Debt Mutual Funds – Know The Risks, Rewards and Common Terms used.
There are 16 categories within Debt Mutual Funds broadly based on the average maturity and credit profile of the debt portfolio. Your choice of Fund will essentially depend on yourinvestment horizon and your risk appetite.
We Know that there are essentially 2 types of risks in Debt Funds-
Duration risk and Credit risk.
Duration risk increases with increase in the duration of the debt portfolio and is a function of the interest rate movements.
Credit risk pertains to the default risk of the debt.
It is important that both these parameters are explained clearly by your MF distributor/advisor. Tax benefits kick in after 3 years of staying invested in a debt fund in the form of long term capital gains tax.
Some common terms you should know :-
Coupon rate: This is simply annual interest payable by the bond
Yield to maturity: Weighted average return of all bonds in the portfolio. We should be aware that An abnormally high YTM may indicate the presence of a low rated paper hence default/credit risk may be high.

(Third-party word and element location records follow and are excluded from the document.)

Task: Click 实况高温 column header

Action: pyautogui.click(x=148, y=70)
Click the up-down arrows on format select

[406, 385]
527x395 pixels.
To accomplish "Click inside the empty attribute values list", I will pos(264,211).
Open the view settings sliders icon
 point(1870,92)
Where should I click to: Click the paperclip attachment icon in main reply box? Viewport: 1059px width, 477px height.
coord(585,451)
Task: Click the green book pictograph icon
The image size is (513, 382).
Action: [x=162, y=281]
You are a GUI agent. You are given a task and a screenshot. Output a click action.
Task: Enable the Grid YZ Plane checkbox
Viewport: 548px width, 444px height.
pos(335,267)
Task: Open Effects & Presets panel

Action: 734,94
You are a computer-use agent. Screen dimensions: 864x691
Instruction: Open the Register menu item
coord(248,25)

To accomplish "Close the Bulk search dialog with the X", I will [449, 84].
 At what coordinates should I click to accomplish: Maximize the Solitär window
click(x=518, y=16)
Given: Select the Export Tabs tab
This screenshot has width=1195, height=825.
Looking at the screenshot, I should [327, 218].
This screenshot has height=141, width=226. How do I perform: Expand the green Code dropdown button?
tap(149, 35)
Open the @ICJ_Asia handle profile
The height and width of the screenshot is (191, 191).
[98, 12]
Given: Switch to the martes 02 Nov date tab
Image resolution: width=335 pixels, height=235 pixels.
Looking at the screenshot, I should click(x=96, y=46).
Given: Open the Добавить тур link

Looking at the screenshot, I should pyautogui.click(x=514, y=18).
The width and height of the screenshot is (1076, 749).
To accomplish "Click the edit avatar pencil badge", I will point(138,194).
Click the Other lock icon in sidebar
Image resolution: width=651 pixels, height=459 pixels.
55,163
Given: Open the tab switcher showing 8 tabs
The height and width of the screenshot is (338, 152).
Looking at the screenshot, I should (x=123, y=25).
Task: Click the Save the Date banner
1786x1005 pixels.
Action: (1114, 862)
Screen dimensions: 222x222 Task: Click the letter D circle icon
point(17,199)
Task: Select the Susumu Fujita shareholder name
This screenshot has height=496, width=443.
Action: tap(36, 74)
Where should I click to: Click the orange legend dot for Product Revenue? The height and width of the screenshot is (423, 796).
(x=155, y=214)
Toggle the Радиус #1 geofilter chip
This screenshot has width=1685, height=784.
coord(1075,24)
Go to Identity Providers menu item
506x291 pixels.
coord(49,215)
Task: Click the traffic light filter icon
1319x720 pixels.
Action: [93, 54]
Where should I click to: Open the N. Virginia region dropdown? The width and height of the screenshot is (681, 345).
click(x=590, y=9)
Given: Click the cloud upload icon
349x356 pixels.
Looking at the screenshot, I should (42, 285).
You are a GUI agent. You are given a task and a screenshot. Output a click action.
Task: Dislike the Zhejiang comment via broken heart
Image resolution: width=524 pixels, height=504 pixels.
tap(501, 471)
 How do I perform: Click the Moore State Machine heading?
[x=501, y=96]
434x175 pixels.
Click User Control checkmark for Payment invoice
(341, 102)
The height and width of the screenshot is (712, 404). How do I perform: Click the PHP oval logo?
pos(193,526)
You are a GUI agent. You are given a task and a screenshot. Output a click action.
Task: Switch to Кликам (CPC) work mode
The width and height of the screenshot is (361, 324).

Modified duration : Reflects interest rate sensitivity of the NAV to interest rate movement. Higher the MOD, higher the sensitivity. The NAV of a Debt Fund is inversely proportional to interest rate movements.
Rating profile : Do check the rating profile of the debt portfolio. The safest rating is a sovereign one, followed by AAA, AA and so on…the worst being D or default rating. It is essential to check the rating profile of the portfolio before #investing.
Gilt funds: Simply put, Gilt funds invest only in fixed income instruments issued by the government , also commonly called government securities or g-secs. The government bonds used to be issued in golden-edged certificates hence the name. These are the safest debt instruments in terms of credit risk.
Interest Rate cycle: The central bank of every country increases or decreases the key interest rate to control the state of the economy. We generally find interest rates tending upwards, downwards or flat depending on the needs of the economy. It is important to know the current trend of the interest rate movement while considering debt products. A low average maturity portfolio is better during the upward trend of interest rates and vice-versa during a downward ride of the interest rates.
Before investing in #DebtMutualFunds it is essential to understand the risks involved and also check if the fund you are investing in matches with your investment needs and horizon.